[Stored records]
..........

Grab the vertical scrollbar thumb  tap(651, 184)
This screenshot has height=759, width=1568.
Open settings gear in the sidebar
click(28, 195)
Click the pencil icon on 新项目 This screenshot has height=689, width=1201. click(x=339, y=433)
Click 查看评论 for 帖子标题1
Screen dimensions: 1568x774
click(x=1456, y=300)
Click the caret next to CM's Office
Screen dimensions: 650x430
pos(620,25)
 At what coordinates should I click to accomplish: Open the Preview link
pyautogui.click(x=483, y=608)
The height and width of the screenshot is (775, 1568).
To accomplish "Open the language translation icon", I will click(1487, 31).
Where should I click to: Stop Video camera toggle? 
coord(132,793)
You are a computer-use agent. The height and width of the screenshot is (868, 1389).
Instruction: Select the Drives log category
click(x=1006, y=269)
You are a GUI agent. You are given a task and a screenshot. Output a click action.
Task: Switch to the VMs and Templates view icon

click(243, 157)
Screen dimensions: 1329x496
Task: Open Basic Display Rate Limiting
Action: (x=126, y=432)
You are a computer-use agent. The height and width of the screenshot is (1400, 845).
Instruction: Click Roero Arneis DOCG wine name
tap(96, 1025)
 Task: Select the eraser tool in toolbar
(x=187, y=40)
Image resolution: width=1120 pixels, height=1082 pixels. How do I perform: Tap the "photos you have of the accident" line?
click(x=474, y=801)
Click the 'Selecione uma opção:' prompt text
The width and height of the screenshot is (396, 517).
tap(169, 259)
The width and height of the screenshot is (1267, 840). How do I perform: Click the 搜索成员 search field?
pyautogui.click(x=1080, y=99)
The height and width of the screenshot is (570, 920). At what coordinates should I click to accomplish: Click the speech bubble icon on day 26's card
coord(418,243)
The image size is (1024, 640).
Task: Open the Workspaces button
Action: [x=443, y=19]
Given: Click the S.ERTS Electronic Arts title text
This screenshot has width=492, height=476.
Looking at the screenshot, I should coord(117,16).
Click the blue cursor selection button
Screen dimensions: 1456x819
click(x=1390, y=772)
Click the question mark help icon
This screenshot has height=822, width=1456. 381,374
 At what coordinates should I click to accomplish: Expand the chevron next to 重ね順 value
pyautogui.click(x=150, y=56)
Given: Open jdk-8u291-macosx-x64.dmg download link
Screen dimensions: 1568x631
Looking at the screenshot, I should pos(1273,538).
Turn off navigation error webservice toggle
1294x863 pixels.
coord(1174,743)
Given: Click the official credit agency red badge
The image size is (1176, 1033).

..........

▸ WHAT NEEDS TO BE DONE:
Read the entries above and find each line holding the word "agent". Copy it out.

▸ EXERCISE RESULT:
You are a computer-use agent. The height and width of the screenshot is (868, 1389).
You are a GUI agent. You are given a task and a screenshot. Output a click action.
You are a computer-use agent. The height and width of the screenshot is (1400, 845).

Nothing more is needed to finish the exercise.